Carecían de un conocimiento científico de las causas, por lo que los remedios se basaban en la experiencia. El primero y más recomendado: la huída, «Huir de la pestilencia es buena ciencia», así aconsejaba en 1616 Juan Sorapan de Rieros, médico extremeño, que conoció bien la peste atlántica, y añadía: «Huir luego, huir lejos y huir largo tiempo». Pero la huída era privilegio de los pudientes, que poseían señoríos y predios diseminados a lo largo de diferentes territorios. Otras medidas eran el cierre de ciudades, el confinamiento en casas, el encalamiento de las paredes, el uso del vinagre como desinfectante de libros y cartas, más higiene en calles y casas, el control de las aguas encharcadas. el fuego purificador (quema ropas y enseres de los infectados), enterramiento rápido de los fallecidos, quema de plantas aromáticas en casas y calles y procesiones y oraciones a los santos protectores, principalmente San Roque, pero también San Quirino de Neuss, San Antonio Abad y San Edmundo. Una vez declarada la peste en una villa, se aislaba a los enfermos. Los más pobres eran llevados a alguna casa fuera de la población, mientras que los ricos podían permanecer en sus hogares, con la condición de que quedaran incomunicados.

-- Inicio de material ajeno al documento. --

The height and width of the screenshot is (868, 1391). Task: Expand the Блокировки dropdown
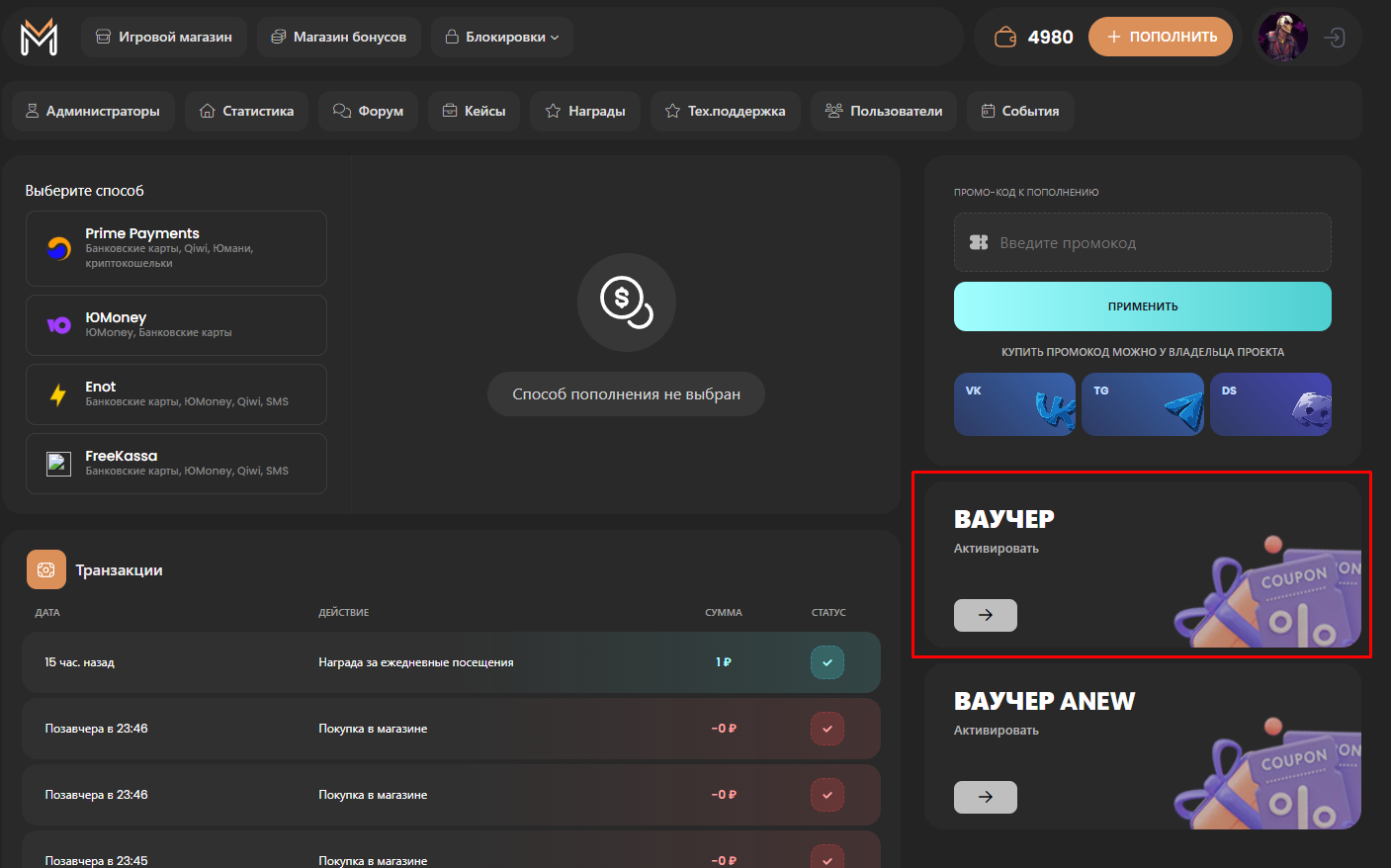(502, 38)
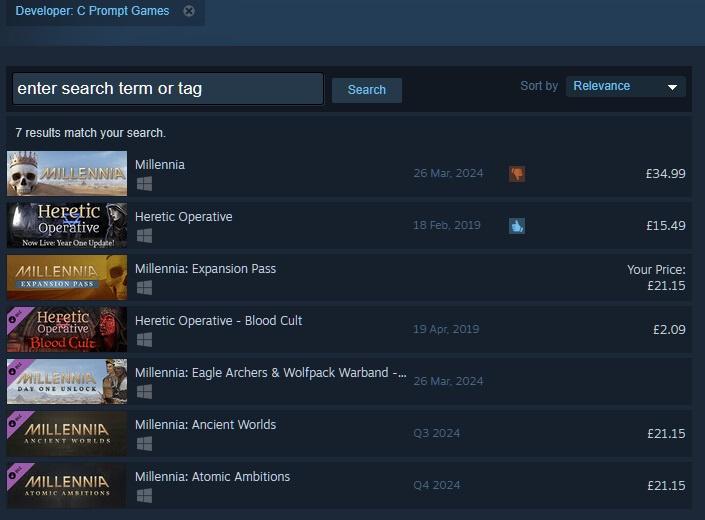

Existían los clásicos sembradores de pánico: «los untadores», que menciona Giorgio Agambem, y los predicadores que llamaban al arrepentimiento y la penitencia y en ocasiones eran beneficiarios de donaciones testamentarias. Un pregón del gobernador de Milán por la peste de 1576, a la sazón bajo administración española, describía de esta guisa a los «untadores», que recuerdan a algunos agoreros y «vocingleros» actuales, y conminaba a denunciarlos:

«Habiendo escuchado del gobernador que algunas personas con apagado celo de caridad y para aterrorizar y asustar al pueblo y los habitantes de esta ciudad de Milán, y para incitarlos a algún alboroto, están ungiendo con untos, que se dicen pestíferos y contagiosos, las puertas y los cerrojos de las casas y las esquinas de los distritos de esta ciudad y otros lugares del Estado, con el pretexto de llevar la peste al privado y al público, de lo que han resultado muchos inconvenientes y no poca alteración entre las gentes, mayormente de quienes son fácilmente persuadidos de creer tales cosas...».

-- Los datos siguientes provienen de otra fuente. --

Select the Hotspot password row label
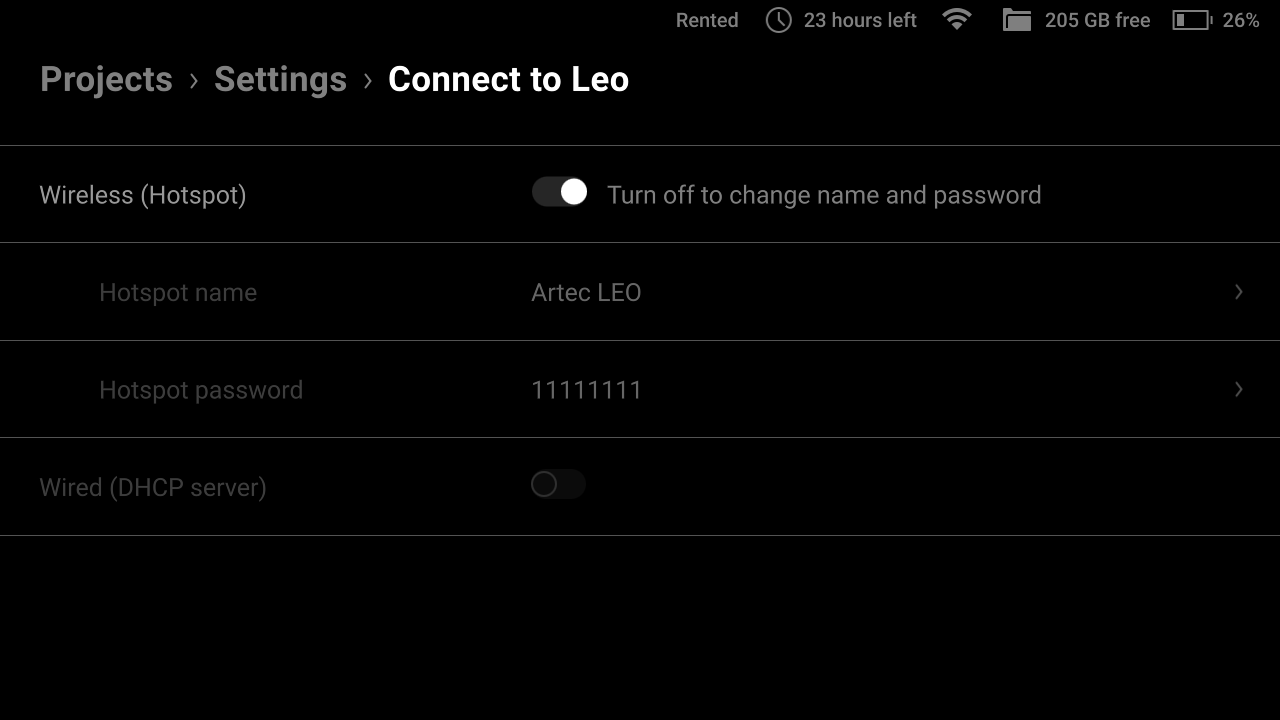1280x720 pixels. [x=201, y=390]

Territorialmente los más afectados fueron los países mediterráneos. Los contagios solían aparecer durante la primavera, cuando la temperatura y humedad eran más favorables, descendiendo con el calor y desapareciendo con el frío invernal.

Las epidemias tuvieron escaso eco en el arte y la literatura de la época. Podemos citar a Valdés Leal, el pintor de los muertos, del que existe una cabeza de San Juan Bautista en el Museo donostiarra de San Telmo, a Mateo Alemán, a los cronistas Andrés Bernáldez, Luis de Villalba y Luis Cabrera de Córdoba y a los médicos tratadistas Alfonso López de Corella y de Luis Toro, ambos en 1574, y Luis Mercado, en 1586.

La literatura se dedicaba principalmente a la evasión de los problemas graves cotidianos. El silencio es signo evidente del terror que inspiraba le peste y la sola mención podía atraerla. Contrasta esta actitud con el actual saciedad, con frecuente difusión falsa de información, que resulta contraproducente. Podríamos aplicar el síndrome de la rana hervida: un deterioro, si es muy lento, pasa inadvertido y la mayoría de las veces no suscita reacción ni oposición ni rebeldía. El bombardeo informativo permanente satura el cerebro, que no puede digerir y dar sentido a lo que recibe. Este síndrome ya lo denunciaba implícitamente San Agustín: «a fuerza de verlo todo, se termina por soportarlo todo. A fuerza de soportarlo todo, se termina por tolerarlo todo. A fuerza de tolerarlo todo, terminas aceptándolo todo. A fuerza de aceptarlo todo, finalmente lo aprobamos todo».